_Data excerpts_
********************

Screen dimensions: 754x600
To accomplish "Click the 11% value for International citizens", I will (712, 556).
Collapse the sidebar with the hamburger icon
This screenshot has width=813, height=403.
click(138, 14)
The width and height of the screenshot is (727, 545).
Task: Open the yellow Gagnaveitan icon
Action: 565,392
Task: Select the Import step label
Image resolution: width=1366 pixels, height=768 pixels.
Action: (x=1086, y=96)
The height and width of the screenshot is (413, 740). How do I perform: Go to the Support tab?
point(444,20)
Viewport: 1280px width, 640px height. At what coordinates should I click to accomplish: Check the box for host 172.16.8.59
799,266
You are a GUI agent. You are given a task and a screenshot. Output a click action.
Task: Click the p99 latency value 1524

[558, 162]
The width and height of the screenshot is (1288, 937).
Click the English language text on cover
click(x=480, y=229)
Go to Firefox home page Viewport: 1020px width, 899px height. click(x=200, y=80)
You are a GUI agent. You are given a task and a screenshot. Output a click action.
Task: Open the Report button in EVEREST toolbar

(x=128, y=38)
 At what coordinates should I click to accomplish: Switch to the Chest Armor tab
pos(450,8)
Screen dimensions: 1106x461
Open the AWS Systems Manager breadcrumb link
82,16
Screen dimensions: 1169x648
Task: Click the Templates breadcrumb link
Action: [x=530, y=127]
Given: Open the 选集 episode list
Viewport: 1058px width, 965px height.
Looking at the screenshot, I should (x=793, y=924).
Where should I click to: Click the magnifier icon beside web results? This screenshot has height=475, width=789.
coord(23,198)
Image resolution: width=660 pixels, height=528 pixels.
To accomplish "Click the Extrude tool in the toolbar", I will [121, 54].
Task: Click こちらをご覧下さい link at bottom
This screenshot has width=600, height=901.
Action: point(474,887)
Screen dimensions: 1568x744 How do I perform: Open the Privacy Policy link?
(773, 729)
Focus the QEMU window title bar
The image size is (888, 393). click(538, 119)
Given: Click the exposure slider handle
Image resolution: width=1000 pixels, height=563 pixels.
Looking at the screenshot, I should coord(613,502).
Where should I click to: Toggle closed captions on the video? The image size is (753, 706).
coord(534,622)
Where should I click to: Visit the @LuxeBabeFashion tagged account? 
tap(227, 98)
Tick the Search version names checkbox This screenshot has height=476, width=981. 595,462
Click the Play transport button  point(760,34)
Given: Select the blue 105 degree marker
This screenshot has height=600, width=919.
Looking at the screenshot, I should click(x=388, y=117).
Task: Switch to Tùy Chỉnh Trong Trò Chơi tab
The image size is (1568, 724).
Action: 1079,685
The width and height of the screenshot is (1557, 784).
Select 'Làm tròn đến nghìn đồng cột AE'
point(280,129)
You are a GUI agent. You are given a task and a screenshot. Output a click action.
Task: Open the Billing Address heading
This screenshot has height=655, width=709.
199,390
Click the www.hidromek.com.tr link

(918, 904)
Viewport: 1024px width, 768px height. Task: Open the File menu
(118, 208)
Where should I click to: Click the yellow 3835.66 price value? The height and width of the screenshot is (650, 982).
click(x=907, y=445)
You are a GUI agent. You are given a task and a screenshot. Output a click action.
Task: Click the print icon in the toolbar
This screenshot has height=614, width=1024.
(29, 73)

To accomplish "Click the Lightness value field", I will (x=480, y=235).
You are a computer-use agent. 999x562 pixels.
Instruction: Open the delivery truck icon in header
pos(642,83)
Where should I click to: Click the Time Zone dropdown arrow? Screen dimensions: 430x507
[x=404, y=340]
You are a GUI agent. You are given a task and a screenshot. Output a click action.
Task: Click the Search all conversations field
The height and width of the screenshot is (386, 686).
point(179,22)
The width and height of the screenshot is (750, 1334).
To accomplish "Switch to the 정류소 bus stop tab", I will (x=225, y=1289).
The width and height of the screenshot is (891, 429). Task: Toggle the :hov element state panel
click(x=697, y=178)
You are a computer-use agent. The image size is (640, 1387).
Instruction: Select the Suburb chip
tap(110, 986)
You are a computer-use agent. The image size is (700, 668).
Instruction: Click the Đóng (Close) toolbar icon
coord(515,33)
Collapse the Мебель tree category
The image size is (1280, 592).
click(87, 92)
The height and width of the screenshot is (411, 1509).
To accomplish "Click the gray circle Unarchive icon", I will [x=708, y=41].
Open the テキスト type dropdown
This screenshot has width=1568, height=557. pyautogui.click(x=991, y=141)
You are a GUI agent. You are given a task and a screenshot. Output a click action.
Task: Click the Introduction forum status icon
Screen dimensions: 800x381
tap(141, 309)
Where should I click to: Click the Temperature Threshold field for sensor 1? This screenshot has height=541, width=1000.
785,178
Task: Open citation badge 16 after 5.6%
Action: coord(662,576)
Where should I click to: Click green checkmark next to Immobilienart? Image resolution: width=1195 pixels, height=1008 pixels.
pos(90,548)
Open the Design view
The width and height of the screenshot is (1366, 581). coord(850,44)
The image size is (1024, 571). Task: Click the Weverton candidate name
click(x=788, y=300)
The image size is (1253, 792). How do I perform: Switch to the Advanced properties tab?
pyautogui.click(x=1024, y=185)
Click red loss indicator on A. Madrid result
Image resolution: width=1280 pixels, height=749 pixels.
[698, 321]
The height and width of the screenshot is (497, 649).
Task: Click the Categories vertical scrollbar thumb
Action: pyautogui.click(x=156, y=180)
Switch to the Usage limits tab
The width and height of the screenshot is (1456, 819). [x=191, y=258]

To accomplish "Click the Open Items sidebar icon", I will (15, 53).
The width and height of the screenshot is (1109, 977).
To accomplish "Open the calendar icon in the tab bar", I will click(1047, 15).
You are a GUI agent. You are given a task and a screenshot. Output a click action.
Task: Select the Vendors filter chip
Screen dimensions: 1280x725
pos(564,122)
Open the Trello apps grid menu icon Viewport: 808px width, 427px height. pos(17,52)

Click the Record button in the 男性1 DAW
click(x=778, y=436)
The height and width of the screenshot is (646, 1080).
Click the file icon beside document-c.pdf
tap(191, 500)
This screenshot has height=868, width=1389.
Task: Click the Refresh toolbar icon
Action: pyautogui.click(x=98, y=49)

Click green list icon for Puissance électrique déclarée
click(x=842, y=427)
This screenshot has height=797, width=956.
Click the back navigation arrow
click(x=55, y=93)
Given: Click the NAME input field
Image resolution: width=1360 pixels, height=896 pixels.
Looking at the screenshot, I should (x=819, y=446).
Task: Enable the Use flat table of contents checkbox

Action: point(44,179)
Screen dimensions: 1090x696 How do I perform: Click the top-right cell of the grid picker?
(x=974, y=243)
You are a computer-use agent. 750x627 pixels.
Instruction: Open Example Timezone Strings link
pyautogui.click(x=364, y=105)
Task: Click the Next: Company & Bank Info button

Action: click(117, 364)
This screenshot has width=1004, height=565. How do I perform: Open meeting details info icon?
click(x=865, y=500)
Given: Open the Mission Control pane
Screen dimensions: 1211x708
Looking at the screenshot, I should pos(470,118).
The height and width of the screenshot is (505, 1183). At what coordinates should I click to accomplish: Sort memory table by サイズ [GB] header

********************

_How to complete this task_
Copy every line of the material above in which the string "Search" can be found.

_Output of the exercise_
Tick the Search version names checkbox This screenshot has height=476, width=981. 595,462
Task: Click the Search all conversations field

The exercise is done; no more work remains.